Особую защитную функцию IgА материнского происхождения, поступающий с молоком при грудном вскармливании, выполняет у новорожденных, не имеющих еще собственных развитых механизмов гуморального иммунитета. При этом IgА, поступающий с материнским молоком оседает на внешних слизистых покровах преимущественно пищеварительной и отчасти дыхательной трубок и защищает их от антигенов, проникающих из внешней среды.

Другим важным классом антител, обеспечивающих пассивный иммунитет новорожденного, является IgG, который в период внутриутробного развития транспортируется в организм эмбриона через плаценту и попадает непосредственно в кровоток плода, откуда может диффундировать в соединительную ткань органов.

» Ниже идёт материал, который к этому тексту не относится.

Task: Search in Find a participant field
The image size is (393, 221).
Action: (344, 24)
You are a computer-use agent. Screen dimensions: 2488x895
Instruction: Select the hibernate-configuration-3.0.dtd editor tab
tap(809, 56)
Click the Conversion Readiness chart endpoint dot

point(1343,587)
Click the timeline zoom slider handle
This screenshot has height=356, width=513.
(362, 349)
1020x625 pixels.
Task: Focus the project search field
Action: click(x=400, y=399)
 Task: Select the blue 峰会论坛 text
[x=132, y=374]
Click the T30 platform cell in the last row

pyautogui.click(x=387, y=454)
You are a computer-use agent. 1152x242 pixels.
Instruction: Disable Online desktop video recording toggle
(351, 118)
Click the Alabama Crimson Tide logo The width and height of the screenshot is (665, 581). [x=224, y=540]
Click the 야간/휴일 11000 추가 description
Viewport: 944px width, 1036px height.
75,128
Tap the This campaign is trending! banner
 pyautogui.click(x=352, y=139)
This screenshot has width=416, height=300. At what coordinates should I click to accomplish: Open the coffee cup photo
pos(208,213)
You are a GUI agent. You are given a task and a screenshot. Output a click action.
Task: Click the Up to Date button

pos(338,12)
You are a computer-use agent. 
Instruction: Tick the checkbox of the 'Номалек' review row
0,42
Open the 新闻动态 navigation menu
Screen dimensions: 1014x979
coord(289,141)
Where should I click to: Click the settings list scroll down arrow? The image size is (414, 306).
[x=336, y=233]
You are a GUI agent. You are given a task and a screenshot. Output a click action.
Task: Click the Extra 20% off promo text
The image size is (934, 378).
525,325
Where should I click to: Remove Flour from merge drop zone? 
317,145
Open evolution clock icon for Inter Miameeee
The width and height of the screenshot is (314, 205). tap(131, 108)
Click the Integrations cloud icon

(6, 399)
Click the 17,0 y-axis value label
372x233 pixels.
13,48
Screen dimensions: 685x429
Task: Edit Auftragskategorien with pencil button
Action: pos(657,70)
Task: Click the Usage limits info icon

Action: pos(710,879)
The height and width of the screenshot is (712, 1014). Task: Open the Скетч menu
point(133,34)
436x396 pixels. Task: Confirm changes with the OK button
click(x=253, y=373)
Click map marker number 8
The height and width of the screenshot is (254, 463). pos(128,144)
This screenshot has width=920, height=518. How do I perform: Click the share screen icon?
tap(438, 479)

При рождении ребенок имеет тот же набор специфических молекул IgG, что и его мать, который защищает его от патогенов, проникающих во внутреннее межклеточное пространство.

 

Способы уничтожения патогена антителами. Уничтожение антигенов иммуноглобулинами осуществляется 3 основными путями: нейтрализацией, опсонизацией и в результате активации системы комплемента.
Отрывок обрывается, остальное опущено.